Copy out each of the following records word for word, leaving nothing out and changing nothing.

= = =

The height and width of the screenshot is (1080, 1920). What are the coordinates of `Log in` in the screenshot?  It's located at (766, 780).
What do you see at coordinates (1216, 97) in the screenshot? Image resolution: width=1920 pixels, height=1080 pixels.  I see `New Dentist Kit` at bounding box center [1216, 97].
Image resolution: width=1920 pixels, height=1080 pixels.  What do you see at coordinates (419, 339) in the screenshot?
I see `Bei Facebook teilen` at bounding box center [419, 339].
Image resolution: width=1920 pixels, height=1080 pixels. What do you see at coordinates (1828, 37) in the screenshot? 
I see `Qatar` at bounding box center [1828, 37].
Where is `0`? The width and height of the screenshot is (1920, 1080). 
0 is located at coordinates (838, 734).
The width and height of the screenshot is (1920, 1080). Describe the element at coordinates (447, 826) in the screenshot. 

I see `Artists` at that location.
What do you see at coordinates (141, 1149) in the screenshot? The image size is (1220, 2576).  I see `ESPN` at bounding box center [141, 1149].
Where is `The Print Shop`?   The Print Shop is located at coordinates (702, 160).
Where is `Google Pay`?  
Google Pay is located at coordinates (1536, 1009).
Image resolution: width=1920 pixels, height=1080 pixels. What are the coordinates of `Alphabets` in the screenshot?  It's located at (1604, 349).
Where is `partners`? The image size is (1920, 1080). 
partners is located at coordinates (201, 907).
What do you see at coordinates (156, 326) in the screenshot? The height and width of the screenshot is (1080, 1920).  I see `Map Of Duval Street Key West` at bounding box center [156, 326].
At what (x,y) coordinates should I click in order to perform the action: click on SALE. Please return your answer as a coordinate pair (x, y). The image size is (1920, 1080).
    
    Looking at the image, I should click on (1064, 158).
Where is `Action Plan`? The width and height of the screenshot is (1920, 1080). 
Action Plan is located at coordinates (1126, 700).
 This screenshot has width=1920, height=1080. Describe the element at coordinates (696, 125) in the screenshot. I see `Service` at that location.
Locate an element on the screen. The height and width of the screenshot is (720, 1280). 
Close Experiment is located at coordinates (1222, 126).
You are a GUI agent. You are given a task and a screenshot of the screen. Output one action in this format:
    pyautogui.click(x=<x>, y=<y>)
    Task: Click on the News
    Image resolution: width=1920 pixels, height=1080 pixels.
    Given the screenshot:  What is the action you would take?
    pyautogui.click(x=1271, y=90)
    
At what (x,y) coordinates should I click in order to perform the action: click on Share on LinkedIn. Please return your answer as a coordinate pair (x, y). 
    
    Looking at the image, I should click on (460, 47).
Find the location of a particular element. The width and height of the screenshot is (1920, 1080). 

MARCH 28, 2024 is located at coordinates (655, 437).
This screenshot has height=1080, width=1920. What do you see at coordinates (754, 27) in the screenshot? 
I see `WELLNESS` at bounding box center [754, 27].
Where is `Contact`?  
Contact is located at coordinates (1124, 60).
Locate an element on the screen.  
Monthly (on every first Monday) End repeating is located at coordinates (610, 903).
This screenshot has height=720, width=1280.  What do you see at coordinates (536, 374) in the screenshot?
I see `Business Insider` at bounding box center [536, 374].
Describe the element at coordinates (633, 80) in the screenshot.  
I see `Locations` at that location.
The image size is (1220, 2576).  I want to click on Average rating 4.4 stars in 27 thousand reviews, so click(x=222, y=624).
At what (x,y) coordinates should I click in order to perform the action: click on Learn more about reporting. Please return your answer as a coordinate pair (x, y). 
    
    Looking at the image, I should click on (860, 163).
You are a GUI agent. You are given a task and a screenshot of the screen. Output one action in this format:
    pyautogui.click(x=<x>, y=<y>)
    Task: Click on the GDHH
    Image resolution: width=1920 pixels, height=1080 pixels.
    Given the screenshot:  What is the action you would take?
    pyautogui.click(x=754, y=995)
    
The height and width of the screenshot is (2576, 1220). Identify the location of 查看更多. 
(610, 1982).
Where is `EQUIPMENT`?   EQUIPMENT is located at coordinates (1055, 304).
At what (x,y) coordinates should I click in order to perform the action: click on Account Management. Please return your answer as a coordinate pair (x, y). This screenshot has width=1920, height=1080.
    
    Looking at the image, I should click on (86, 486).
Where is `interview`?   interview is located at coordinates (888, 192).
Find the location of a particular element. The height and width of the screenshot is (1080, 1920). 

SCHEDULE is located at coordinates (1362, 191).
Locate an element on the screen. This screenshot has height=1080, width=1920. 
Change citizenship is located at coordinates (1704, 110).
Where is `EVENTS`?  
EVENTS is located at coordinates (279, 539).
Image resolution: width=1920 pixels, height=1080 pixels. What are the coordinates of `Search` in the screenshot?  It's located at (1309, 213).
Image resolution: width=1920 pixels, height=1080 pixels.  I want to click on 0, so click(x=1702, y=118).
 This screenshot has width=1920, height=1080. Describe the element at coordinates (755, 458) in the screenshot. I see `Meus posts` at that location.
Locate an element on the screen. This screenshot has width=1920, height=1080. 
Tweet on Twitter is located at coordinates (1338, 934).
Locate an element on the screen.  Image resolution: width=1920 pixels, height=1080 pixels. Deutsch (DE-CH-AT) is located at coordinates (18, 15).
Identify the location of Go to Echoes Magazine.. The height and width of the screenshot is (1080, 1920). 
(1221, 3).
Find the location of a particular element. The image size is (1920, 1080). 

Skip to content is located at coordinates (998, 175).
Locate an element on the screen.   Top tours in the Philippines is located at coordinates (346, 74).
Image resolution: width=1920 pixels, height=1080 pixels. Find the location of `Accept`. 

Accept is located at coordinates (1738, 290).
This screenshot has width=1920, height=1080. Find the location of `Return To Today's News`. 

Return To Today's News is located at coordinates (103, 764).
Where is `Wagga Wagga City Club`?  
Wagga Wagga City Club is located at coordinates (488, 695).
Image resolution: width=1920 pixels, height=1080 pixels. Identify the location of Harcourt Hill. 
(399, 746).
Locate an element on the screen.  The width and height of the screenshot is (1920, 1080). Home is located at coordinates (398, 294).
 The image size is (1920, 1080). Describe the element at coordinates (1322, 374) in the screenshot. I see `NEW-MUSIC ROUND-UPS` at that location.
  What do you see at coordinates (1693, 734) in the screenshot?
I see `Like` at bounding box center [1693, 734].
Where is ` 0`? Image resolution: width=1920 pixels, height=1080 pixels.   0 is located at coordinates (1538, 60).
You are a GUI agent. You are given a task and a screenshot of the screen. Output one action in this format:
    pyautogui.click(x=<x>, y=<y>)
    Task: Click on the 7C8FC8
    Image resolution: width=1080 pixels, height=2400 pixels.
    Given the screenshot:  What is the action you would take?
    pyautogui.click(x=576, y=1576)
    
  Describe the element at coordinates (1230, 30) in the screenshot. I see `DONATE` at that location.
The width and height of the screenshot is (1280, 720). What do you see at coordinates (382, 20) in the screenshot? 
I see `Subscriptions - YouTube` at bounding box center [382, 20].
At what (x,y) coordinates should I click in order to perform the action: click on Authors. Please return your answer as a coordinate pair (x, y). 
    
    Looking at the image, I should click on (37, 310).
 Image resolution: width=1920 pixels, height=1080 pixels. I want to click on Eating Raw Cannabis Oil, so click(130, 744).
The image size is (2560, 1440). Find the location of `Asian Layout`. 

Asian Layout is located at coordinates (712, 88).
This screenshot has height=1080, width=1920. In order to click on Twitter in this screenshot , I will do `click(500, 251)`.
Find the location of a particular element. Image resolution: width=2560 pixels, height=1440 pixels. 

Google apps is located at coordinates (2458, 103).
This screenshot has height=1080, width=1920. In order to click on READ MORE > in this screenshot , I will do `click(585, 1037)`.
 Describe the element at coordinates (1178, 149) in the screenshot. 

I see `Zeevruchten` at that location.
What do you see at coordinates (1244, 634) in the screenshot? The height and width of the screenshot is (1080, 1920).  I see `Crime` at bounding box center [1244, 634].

= = =

• Response:
The height and width of the screenshot is (1080, 1920). What are the coordinates of `Log in` in the screenshot?  It's located at (766, 780).
What do you see at coordinates (1216, 97) in the screenshot? Image resolution: width=1920 pixels, height=1080 pixels.  I see `New Dentist Kit` at bounding box center [1216, 97].
Image resolution: width=1920 pixels, height=1080 pixels.  What do you see at coordinates (419, 339) in the screenshot?
I see `Bei Facebook teilen` at bounding box center [419, 339].
Image resolution: width=1920 pixels, height=1080 pixels. What do you see at coordinates (1828, 37) in the screenshot? 
I see `Qatar` at bounding box center [1828, 37].
Where is `0`? The width and height of the screenshot is (1920, 1080). 
0 is located at coordinates (838, 734).
The width and height of the screenshot is (1920, 1080). Describe the element at coordinates (447, 826) in the screenshot. 

I see `Artists` at that location.
What do you see at coordinates (141, 1149) in the screenshot? The image size is (1220, 2576).  I see `ESPN` at bounding box center [141, 1149].
Where is `The Print Shop`?   The Print Shop is located at coordinates (702, 160).
Where is `Google Pay`?  
Google Pay is located at coordinates (1536, 1009).
Image resolution: width=1920 pixels, height=1080 pixels. What are the coordinates of `Alphabets` in the screenshot?  It's located at (1604, 349).
Where is `partners`? The image size is (1920, 1080). 
partners is located at coordinates (201, 907).
What do you see at coordinates (156, 326) in the screenshot? The height and width of the screenshot is (1080, 1920).  I see `Map Of Duval Street Key West` at bounding box center [156, 326].
At what (x,y) coordinates should I click in order to perform the action: click on SALE. Please return your answer as a coordinate pair (x, y). The image size is (1920, 1080).
    
    Looking at the image, I should click on (1064, 158).
Where is `Action Plan`? The width and height of the screenshot is (1920, 1080). 
Action Plan is located at coordinates (1126, 700).
 This screenshot has width=1920, height=1080. Describe the element at coordinates (696, 125) in the screenshot. I see `Service` at that location.
Locate an element on the screen. The height and width of the screenshot is (720, 1280). 
Close Experiment is located at coordinates (1222, 126).
You are a GUI agent. You are given a task and a screenshot of the screen. Output one action in this format:
    pyautogui.click(x=<x>, y=<y>)
    Task: Click on the News
    Image resolution: width=1920 pixels, height=1080 pixels.
    Given the screenshot:  What is the action you would take?
    pyautogui.click(x=1271, y=90)
    
At what (x,y) coordinates should I click in order to perform the action: click on Share on LinkedIn. Please return your answer as a coordinate pair (x, y). 
    
    Looking at the image, I should click on (460, 47).
Find the location of a particular element. The width and height of the screenshot is (1920, 1080). 

MARCH 28, 2024 is located at coordinates (655, 437).
This screenshot has height=1080, width=1920. What do you see at coordinates (754, 27) in the screenshot? 
I see `WELLNESS` at bounding box center [754, 27].
Where is `Contact`?  
Contact is located at coordinates (1124, 60).
Locate an element on the screen.  
Monthly (on every first Monday) End repeating is located at coordinates (610, 903).
This screenshot has height=720, width=1280.  What do you see at coordinates (536, 374) in the screenshot?
I see `Business Insider` at bounding box center [536, 374].
Describe the element at coordinates (633, 80) in the screenshot.  
I see `Locations` at that location.
The image size is (1220, 2576).  I want to click on Average rating 4.4 stars in 27 thousand reviews, so click(x=222, y=624).
At what (x,y) coordinates should I click in order to perform the action: click on Learn more about reporting. Please return your answer as a coordinate pair (x, y). 
    
    Looking at the image, I should click on (860, 163).
You are a GUI agent. You are given a task and a screenshot of the screen. Output one action in this format:
    pyautogui.click(x=<x>, y=<y>)
    Task: Click on the GDHH
    Image resolution: width=1920 pixels, height=1080 pixels.
    Given the screenshot:  What is the action you would take?
    pyautogui.click(x=754, y=995)
    
The height and width of the screenshot is (2576, 1220). Identify the location of 查看更多. 
(610, 1982).
Where is `EQUIPMENT`?   EQUIPMENT is located at coordinates (1055, 304).
At what (x,y) coordinates should I click in order to perform the action: click on Account Management. Please return your answer as a coordinate pair (x, y). This screenshot has width=1920, height=1080.
    
    Looking at the image, I should click on (86, 486).
Where is `interview`?   interview is located at coordinates (888, 192).
Find the location of a particular element. The height and width of the screenshot is (1080, 1920). 

SCHEDULE is located at coordinates (1362, 191).
Locate an element on the screen. This screenshot has height=1080, width=1920. 
Change citizenship is located at coordinates (1704, 110).
Where is `EVENTS`?  
EVENTS is located at coordinates (279, 539).
Image resolution: width=1920 pixels, height=1080 pixels. What are the coordinates of `Search` in the screenshot?  It's located at (1309, 213).
Image resolution: width=1920 pixels, height=1080 pixels.  I want to click on 0, so click(x=1702, y=118).
 This screenshot has width=1920, height=1080. Describe the element at coordinates (755, 458) in the screenshot. I see `Meus posts` at that location.
Locate an element on the screen. This screenshot has width=1920, height=1080. 
Tweet on Twitter is located at coordinates (1338, 934).
Locate an element on the screen.  Image resolution: width=1920 pixels, height=1080 pixels. Deutsch (DE-CH-AT) is located at coordinates (18, 15).
Identify the location of Go to Echoes Magazine.. The height and width of the screenshot is (1080, 1920). 
(1221, 3).
Find the location of a particular element. The image size is (1920, 1080). 

Skip to content is located at coordinates (998, 175).
Locate an element on the screen.   Top tours in the Philippines is located at coordinates (346, 74).
Image resolution: width=1920 pixels, height=1080 pixels. Find the location of `Accept`. 

Accept is located at coordinates (1738, 290).
This screenshot has width=1920, height=1080. Find the location of `Return To Today's News`. 

Return To Today's News is located at coordinates (103, 764).
Where is `Wagga Wagga City Club`?  
Wagga Wagga City Club is located at coordinates (488, 695).
Image resolution: width=1920 pixels, height=1080 pixels. Identify the location of Harcourt Hill. 
(399, 746).
Locate an element on the screen.  The width and height of the screenshot is (1920, 1080). Home is located at coordinates (398, 294).
 The image size is (1920, 1080). Describe the element at coordinates (1322, 374) in the screenshot. I see `NEW-MUSIC ROUND-UPS` at that location.
  What do you see at coordinates (1693, 734) in the screenshot?
I see `Like` at bounding box center [1693, 734].
Where is ` 0`? Image resolution: width=1920 pixels, height=1080 pixels.   0 is located at coordinates (1538, 60).
You are a GUI agent. You are given a task and a screenshot of the screen. Output one action in this format:
    pyautogui.click(x=<x>, y=<y>)
    Task: Click on the 7C8FC8
    Image resolution: width=1080 pixels, height=2400 pixels.
    Given the screenshot:  What is the action you would take?
    pyautogui.click(x=576, y=1576)
    
  Describe the element at coordinates (1230, 30) in the screenshot. I see `DONATE` at that location.
The width and height of the screenshot is (1280, 720). What do you see at coordinates (382, 20) in the screenshot? 
I see `Subscriptions - YouTube` at bounding box center [382, 20].
At what (x,y) coordinates should I click in order to perform the action: click on Authors. Please return your answer as a coordinate pair (x, y). 
    
    Looking at the image, I should click on (37, 310).
 Image resolution: width=1920 pixels, height=1080 pixels. I want to click on Eating Raw Cannabis Oil, so click(130, 744).
The image size is (2560, 1440). Find the location of `Asian Layout`. 

Asian Layout is located at coordinates (712, 88).
This screenshot has height=1080, width=1920. In order to click on Twitter in this screenshot , I will do `click(500, 251)`.
Find the location of a particular element. Image resolution: width=2560 pixels, height=1440 pixels. 

Google apps is located at coordinates (2458, 103).
This screenshot has height=1080, width=1920. In order to click on READ MORE > in this screenshot , I will do `click(585, 1037)`.
 Describe the element at coordinates (1178, 149) in the screenshot. 

I see `Zeevruchten` at that location.
What do you see at coordinates (1244, 634) in the screenshot? The height and width of the screenshot is (1080, 1920).  I see `Crime` at bounding box center [1244, 634].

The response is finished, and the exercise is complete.